Казалось, он рвет едва зажившую рану. Больно и страшно уходить от тепла и любви в неизвестность. Но если не сейчас, если задержаться - то никогда не узнать, кто он? Зачем он? Кто та девушка с глазами цвета ирисов, что звала его? И это "никогда" еще страшнее, чем тяжелая и опасная дорога на запад, в Суард и Грозовые горы.
10
10
- Нет больше. Кончилась. - Купец с почерневшим лицом развел руками. - Только пара горстей сухого нута.

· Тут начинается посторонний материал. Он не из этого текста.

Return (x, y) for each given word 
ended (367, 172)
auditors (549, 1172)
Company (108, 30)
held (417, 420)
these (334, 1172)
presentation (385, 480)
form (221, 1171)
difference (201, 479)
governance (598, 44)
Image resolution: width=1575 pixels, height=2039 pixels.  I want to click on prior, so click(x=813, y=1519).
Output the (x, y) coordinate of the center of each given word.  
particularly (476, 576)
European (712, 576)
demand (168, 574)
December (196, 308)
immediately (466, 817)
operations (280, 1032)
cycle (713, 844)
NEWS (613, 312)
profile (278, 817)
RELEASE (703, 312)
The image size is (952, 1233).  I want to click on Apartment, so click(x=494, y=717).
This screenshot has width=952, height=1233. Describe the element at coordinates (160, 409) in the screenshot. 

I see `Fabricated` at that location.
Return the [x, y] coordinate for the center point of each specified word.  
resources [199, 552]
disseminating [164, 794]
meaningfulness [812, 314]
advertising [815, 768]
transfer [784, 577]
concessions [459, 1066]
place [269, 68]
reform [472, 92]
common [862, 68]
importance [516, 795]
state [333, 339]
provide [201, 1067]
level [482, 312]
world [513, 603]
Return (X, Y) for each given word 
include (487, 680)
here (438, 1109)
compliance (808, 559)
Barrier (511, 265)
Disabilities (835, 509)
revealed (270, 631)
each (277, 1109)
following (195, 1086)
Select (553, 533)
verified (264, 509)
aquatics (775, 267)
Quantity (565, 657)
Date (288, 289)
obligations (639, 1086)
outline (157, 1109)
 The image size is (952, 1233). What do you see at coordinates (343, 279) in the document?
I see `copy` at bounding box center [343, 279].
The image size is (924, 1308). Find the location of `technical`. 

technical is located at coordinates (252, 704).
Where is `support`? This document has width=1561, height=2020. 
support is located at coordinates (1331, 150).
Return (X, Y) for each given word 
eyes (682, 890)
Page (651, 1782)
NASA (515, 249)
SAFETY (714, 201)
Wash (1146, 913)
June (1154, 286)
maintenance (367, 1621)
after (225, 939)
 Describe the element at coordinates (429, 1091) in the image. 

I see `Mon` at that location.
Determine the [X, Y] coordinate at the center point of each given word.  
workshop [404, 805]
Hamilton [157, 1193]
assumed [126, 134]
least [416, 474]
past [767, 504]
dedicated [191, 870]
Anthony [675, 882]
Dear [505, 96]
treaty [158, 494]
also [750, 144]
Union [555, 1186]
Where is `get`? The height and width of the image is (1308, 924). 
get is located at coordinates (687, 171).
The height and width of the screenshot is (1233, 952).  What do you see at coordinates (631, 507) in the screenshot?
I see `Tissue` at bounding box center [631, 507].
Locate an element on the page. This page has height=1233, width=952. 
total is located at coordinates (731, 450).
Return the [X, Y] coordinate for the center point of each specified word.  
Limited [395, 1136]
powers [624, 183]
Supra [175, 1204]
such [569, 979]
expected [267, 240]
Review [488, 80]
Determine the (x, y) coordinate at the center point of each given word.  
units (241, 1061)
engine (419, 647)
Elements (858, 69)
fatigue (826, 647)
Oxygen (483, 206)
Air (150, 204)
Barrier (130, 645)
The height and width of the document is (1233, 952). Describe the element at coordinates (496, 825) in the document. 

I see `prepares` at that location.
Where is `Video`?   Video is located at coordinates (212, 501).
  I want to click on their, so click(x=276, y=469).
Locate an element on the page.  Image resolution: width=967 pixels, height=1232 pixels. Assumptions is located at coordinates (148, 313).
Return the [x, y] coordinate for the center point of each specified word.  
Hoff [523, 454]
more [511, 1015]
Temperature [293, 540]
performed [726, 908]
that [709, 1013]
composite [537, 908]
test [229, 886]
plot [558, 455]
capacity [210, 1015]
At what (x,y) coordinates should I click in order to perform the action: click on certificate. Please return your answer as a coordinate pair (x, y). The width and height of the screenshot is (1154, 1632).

Грыт молча подождал, пока Нурша-бей вынет из туго набитого мешка тощий мешочек с горохом, забрал его и вернулся к костру. Вода в котелке закипала, дразня запахом вчерашней просяной похлебки. Колчан подкидывал в костер обломки стрел. В глазах его тосковал красный закат, меч валялся рядом.
- Сегодня поедим.
Грыт высыпал в котелок нут и сел рядом: мальчишки-рабы, равнодушные от усталости и голода, молча раздвинулись, освобождая место. Он глянул на осунувшиеся лица, все, как один, с синими глазами. Закашлялся, зажимая рот варежкой и стараясь задержать дыхание.
- А завтра, Грыт? - скормив огню обломки лука вместе с лопнувшей еще три недели назад тетивой, тихо спросил Колчан. - Крупы нет, дерева нет. Яков купцы не отдадут.
Он через плечо глянул на собравшихся в подобии пещеры торговцев. Те растирали снегом яков, скармливали им кусочки мха, найденные на скалах. И ни на миг не выпускали из поля зрения охранников и свое оружие.
- Завтра... - прохрипел Грыт, держась за горло. - Завтра или дойдем, или...
- Завтра будем есть сказки, - проворчал суеверный Бочка. - Нет чтобы взять чуть больше проса... для какого дысса им тут книги и серебро? А хмирские веера зачем? Торгаши, шис их забери.
Ближайший мальчишка вздрогнул, нарисовал варежкой круг на лбу, зашептал одними губами: "Светлая, охрани".